[Items listed in a dataset]

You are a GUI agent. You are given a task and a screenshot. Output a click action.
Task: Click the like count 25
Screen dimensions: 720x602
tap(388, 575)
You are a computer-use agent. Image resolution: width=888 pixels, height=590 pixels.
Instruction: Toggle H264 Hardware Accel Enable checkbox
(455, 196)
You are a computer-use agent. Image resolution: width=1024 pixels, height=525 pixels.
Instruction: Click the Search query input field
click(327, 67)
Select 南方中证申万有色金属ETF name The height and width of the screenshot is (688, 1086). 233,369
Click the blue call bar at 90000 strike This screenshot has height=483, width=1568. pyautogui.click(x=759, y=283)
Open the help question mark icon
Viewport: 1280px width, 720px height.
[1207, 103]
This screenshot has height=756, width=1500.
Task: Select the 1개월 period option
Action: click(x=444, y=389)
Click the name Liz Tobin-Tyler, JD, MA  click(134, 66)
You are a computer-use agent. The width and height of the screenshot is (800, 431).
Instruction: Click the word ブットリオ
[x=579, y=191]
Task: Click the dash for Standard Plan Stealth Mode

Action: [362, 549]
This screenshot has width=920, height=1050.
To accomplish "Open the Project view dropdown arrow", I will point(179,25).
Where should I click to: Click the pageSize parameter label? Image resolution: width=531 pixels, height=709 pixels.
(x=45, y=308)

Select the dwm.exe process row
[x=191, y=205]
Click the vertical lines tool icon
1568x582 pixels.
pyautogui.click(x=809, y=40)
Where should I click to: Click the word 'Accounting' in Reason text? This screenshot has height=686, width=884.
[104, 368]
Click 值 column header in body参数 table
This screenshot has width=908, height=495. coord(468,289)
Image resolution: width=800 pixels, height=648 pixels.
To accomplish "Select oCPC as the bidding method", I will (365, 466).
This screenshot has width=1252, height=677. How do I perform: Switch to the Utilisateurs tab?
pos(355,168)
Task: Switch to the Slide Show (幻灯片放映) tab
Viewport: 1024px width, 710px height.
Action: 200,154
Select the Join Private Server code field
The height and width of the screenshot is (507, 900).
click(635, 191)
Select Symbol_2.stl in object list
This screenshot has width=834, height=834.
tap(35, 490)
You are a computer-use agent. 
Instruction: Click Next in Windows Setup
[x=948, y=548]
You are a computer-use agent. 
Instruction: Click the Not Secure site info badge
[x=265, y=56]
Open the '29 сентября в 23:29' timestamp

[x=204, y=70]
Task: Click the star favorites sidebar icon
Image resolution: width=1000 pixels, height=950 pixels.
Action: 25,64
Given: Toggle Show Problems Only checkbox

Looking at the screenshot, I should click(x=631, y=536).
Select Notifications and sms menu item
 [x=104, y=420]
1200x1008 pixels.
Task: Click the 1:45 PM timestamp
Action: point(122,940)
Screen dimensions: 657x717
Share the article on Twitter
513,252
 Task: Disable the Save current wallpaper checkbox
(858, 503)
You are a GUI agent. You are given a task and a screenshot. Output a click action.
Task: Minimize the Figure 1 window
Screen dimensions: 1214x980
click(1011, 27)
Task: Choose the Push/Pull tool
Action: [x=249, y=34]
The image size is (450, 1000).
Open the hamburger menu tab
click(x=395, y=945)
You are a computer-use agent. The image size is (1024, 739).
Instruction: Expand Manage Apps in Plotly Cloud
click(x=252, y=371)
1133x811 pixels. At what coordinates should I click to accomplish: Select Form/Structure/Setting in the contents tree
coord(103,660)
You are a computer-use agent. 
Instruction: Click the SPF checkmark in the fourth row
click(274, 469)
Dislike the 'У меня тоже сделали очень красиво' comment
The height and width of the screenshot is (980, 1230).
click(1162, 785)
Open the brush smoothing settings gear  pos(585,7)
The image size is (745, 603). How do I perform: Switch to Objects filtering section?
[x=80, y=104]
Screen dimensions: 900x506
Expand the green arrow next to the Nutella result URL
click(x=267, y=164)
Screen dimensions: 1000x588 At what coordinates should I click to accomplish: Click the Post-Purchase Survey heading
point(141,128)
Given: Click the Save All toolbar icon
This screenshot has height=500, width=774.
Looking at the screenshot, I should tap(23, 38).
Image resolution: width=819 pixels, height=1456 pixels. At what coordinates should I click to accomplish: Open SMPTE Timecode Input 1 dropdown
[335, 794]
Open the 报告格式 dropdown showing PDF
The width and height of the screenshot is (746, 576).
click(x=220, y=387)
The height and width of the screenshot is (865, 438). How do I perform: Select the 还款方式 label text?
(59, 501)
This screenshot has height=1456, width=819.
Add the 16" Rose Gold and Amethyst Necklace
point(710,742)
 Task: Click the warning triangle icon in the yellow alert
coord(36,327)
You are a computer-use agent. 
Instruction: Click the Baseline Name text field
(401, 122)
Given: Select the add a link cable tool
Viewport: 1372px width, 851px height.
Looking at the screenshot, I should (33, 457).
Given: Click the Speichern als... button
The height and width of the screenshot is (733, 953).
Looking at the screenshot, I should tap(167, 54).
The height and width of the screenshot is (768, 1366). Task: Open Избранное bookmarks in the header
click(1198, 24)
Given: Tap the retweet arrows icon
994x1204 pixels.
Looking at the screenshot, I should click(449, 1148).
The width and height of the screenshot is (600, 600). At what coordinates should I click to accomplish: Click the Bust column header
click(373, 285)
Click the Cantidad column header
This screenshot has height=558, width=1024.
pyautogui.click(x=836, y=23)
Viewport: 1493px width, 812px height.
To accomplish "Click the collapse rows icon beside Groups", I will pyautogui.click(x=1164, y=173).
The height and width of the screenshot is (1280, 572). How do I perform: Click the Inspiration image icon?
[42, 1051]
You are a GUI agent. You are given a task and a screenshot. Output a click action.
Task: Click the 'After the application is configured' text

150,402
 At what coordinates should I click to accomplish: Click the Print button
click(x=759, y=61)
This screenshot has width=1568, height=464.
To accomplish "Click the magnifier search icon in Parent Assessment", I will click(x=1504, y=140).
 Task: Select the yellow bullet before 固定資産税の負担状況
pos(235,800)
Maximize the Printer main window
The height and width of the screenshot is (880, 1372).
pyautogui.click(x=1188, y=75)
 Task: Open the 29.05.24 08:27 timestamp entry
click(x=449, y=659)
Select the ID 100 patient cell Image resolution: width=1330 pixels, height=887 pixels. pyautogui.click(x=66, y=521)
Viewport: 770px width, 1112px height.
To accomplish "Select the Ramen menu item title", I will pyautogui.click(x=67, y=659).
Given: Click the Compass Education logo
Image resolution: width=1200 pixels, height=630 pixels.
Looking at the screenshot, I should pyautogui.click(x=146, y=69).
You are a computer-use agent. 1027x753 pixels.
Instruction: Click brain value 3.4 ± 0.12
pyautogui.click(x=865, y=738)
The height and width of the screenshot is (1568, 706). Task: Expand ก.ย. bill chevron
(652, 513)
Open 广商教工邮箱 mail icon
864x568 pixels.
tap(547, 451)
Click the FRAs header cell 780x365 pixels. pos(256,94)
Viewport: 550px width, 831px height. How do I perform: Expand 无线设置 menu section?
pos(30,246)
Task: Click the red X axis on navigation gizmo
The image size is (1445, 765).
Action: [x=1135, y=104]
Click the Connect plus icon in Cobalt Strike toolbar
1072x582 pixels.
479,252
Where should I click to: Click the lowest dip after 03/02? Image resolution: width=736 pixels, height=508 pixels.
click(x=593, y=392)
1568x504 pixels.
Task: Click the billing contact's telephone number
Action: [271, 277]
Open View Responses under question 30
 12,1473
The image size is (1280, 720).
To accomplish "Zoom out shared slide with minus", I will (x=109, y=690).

## Exercise prompt
Which lines above carry the string "cell"? Copy those lines.

## Answer space
Select the ID 100 patient cell Image resolution: width=1330 pixels, height=887 pixels. pyautogui.click(x=66, y=521)
Click the FRAs header cell 780x365 pixels. pos(256,94)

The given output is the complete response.